逃走しないではいられなかった精神科医—そうしないではいられない人々[5](最終回)-(松沢呉一)
「タバコを吸わないではいられない人々の特性—そうしないではいられない人々[4]」の続きです。
日原雄一氏からの献本
禁煙鬱のなか、特別にアクセスが多いわけではないのだけれど、禁煙ネタが面白かったと言ってくれる人が複数いたのが救いです。
その一人が日原雄一氏でした。存じ上げなかったのですが、精神科医です。この夏に出た『生き延びるための逃走術』を送ってくださり、そこに添えられていた文書によると、私の読者であり、「ビバノン」も読んでくれていて、「タバコは素晴らしい麻薬である」と題した回がとくによかったと言ってくれました。
この本は「トーキングヘッズ叢書」に掲載された20本の原稿をまとめたもので、本書のタイトルはそのうちの1本の原稿タイトルであり、このタイトルにストレートに合致するのは8ページしかないその原稿だけです。
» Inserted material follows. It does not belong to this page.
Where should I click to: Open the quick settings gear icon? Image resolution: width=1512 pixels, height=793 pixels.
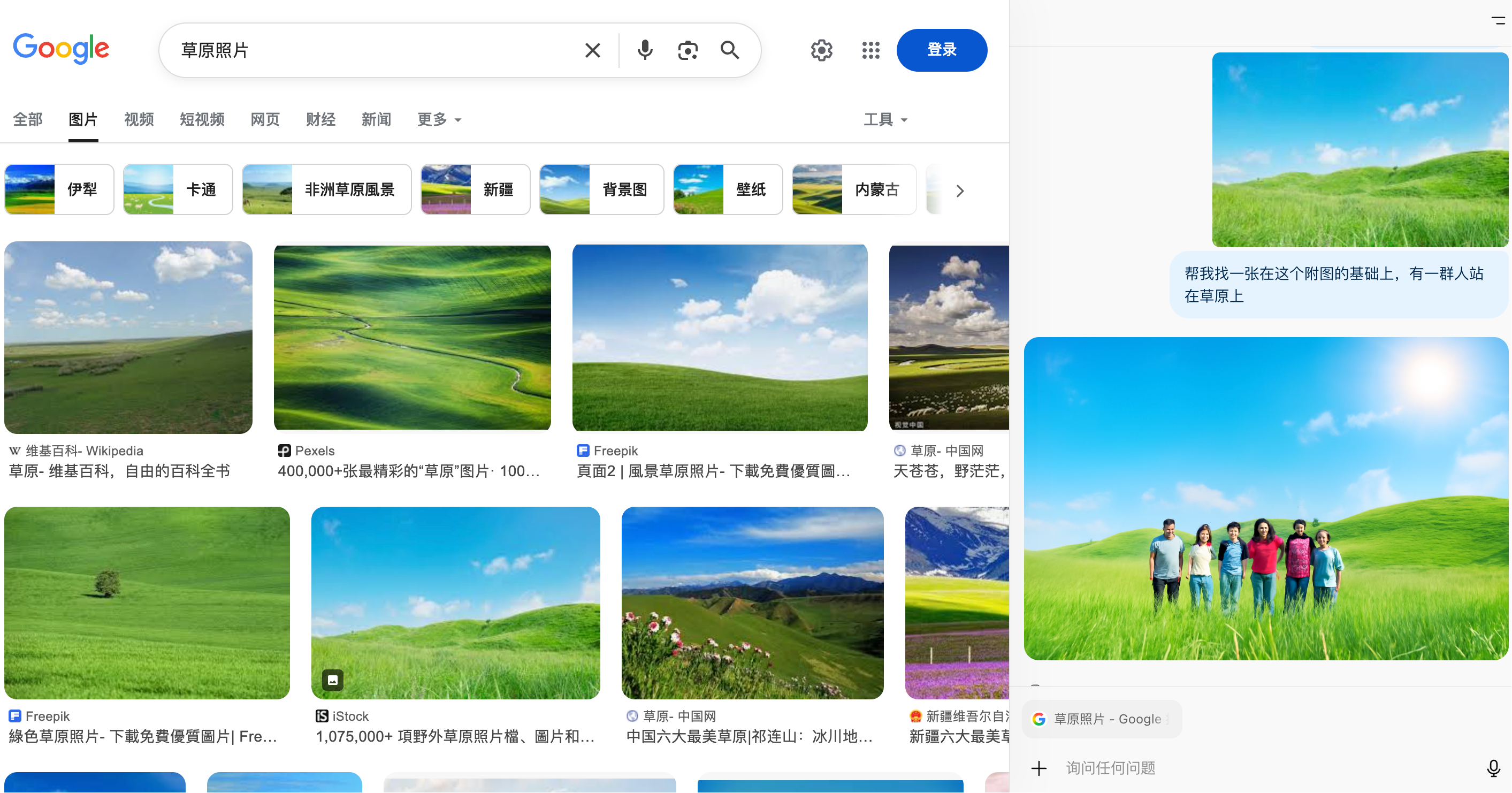coord(821,50)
精神科医が豊富な臨床体験を交えて、生きることの辛さから逃避した人々の心理を解析し、社会から逸脱したために治療が必要となってしまっただけのことで、実は彼らこそがもっとも勇敢に闘っている人たちなのだ、みたいな話を期待すると、完全に裏切られます。
逃走しているのは著者自身なのです。
不要不急と切り捨ててはいけない表現物
本書タイトルになった原稿を含めて、この本に掲載された原稿はすべて小説、漫画、テレビ、映画、落語などの表現物に対する批評、感想であったり、そこからインスパイアされたさまざまだったりを綴ったものです。筒井康隆、北杜夫、サド、澁澤龍彦、沼正三、水木しげる、古屋兎丸、山川直人など、私でも理解できる表現者もいるのですが、大半がショタもので、どちらかと言えば文章に込められた熱量も、ショタ以外よりショタの方に多く込められています。
私はまったくわからない世界。そこに向かう心情は少しわかるのですが、現にショタものの表現物はまるで見てきておらず、ひとつひとつの物語を丁寧に説明してくれるわけでもないので、正直ちんぷんかんぷんでした。
しかし、全体として、日原氏にとって、それらの表現物が生きる辛さを緩衝させるために必要だったことがよく伝わりました。行きたくないなあと思いながらも通っている大学病院での精神科医という表の顔を維持するために彼はそれらの表現物に向かって逃走している様を描いているのです。これは彼にとってのチックみたいなものです。それをまた表現するのも日原氏にとってチックみたいなものだとも思いました。
ちょうど「ン」という鼻の奥で鳴る音がチックだとわかったところだったものですから、日原氏もそうしないではいられなかったのだなと理解しました。